The letter communicating the suspension will explain Elliott’s appeal rights. He’ll have three business days to commence the process. If/when (when) he does, Commissioner Roger Goodell will have the ability to preside over the appeal personally, or to designate someone else to handle it.
Typically, the Commissioner personally handles one decision or the other, but not both. With Tom Brady‘s suspension, Goodell delegated the initial decision to Troy Vincent, and Goodell handled the appeal. With Greg Hardy’s suspension, Goodell issued the suspension and delegated the appeal to Harold Henderson (who reduced the suspension). With Ray Rice, Goodell issued the initial decision to suspend Rice indefinitely after the elevator video surfaced, and Goodell assigned the appeal to a truly independent arbitrator — whose decision to scrap the suspension means that Goodell likely won’t be doing that again.

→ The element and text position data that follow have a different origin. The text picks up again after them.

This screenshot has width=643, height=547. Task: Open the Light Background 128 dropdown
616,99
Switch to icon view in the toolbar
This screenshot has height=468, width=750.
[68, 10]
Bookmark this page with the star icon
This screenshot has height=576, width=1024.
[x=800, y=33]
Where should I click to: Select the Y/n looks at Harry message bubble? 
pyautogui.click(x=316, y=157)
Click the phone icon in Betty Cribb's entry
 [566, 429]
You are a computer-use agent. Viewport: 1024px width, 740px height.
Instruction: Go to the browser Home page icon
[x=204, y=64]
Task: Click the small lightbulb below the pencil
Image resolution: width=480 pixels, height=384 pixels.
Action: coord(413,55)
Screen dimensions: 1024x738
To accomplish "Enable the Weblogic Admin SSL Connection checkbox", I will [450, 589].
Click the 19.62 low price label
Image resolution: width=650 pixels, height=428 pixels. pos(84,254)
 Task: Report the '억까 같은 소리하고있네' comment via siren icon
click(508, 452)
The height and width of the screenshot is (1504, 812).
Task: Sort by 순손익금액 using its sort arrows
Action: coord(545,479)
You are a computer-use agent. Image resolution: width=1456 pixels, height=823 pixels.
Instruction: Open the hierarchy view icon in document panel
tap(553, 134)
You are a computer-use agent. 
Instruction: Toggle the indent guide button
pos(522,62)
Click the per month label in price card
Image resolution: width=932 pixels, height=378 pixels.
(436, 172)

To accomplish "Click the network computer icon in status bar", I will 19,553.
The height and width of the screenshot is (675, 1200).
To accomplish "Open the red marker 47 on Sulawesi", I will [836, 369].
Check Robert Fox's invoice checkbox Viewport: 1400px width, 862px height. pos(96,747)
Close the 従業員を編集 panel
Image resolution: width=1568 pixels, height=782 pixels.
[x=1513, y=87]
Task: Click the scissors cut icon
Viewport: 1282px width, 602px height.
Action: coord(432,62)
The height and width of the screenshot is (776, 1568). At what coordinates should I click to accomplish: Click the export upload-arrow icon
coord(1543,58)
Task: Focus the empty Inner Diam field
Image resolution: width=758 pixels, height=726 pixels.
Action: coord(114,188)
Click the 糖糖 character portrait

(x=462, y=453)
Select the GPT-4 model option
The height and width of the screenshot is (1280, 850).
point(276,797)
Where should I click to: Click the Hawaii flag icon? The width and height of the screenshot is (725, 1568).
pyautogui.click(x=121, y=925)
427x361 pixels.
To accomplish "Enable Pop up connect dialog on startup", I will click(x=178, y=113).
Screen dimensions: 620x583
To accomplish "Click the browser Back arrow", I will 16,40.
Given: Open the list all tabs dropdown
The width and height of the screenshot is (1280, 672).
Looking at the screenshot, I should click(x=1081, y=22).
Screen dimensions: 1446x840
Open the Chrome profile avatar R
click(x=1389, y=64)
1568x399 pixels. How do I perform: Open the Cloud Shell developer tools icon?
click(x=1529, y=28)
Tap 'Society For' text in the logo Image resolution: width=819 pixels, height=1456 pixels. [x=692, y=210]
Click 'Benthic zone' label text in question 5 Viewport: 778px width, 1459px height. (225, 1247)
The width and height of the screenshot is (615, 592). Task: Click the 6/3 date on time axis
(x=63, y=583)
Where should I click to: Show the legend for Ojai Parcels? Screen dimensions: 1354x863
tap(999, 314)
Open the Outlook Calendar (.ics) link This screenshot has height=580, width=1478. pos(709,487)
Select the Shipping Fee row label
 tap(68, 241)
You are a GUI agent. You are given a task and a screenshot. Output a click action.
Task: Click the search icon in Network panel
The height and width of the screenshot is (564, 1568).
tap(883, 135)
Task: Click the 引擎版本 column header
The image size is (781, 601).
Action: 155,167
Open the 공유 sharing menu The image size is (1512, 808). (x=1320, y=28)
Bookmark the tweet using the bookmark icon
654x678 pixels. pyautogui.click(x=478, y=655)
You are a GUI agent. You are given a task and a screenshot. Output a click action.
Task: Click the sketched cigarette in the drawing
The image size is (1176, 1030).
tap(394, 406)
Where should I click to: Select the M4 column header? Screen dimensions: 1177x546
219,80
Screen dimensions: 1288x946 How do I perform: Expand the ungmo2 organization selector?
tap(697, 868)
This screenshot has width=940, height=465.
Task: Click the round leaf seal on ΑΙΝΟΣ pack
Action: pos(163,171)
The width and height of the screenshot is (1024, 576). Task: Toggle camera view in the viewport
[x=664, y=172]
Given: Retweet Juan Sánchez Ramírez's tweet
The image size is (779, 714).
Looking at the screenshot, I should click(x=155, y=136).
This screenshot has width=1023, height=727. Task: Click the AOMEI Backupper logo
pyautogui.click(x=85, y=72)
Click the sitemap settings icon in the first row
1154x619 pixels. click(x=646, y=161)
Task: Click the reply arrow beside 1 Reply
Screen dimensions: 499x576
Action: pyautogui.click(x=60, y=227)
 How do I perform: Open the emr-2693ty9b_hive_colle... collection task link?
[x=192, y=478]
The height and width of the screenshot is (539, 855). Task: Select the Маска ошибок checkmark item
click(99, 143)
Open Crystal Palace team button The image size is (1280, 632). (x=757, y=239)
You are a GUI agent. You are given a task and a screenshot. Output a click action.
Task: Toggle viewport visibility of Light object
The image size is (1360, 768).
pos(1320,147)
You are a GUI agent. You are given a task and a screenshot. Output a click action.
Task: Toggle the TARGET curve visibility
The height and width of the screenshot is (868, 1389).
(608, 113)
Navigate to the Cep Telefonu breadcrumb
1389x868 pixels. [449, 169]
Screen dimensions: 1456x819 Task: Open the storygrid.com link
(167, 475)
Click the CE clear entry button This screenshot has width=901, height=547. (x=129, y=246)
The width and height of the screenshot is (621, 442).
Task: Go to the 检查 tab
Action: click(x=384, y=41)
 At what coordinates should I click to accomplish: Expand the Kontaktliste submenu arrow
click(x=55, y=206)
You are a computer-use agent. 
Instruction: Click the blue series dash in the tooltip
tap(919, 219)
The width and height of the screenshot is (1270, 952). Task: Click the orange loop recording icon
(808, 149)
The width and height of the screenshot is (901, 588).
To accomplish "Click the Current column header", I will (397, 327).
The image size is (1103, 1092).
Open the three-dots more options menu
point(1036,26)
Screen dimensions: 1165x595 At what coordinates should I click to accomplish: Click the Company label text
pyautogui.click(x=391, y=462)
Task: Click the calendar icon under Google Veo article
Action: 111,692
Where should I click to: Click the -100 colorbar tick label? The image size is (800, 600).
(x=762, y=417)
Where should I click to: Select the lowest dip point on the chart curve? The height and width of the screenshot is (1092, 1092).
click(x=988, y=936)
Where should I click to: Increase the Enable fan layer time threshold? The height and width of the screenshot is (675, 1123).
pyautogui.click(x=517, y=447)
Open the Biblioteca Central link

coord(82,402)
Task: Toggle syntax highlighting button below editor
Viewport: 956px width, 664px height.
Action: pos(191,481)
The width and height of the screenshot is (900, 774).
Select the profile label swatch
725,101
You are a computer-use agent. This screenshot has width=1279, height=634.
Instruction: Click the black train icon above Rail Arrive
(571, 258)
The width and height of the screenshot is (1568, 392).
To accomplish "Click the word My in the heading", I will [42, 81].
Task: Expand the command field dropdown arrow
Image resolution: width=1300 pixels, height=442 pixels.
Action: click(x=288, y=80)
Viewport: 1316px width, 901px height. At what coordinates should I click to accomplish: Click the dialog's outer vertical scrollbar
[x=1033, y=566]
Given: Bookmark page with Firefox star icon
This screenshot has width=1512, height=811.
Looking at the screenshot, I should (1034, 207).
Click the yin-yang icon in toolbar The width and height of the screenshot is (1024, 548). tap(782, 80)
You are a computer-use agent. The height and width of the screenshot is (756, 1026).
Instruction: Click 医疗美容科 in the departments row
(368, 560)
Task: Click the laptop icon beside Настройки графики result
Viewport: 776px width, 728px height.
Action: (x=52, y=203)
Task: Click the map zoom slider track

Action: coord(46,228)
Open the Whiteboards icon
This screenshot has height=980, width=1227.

After the appeal is finalized, Elliott will have the right to seek judicial intervention. Even if he eventually loses (and he likely would lose), he could potentially delay the suspension by obtaining a preliminary injunction blocking the suspension until the case is resolved. Brady did that two years ago. Several years before that, former Vikings defensive tackles Kevin and Pat Williams delayed a suspension in the Starcaps case for multiple seasons. (By the time the case ended, Pat Williams had retired.)
The NFL also could choose to do what it did in the Brady case — filing a lawsuit that seeks a declaration that the suspension is valid in a favorable forum before Elliott can file in a place where he’d be more likely to win. Two years ago, the league immediately filed suit in federal court in Manhattan after denying Brady’s appeal.
Although the league lost at the first level, the win in the appeals court makes the Southern District of New York an even more attractive option.
Bottom line — there’s still a chance that Elliott will possibly play all of the 2017 season, even if his internal appeal is resolved before Week One.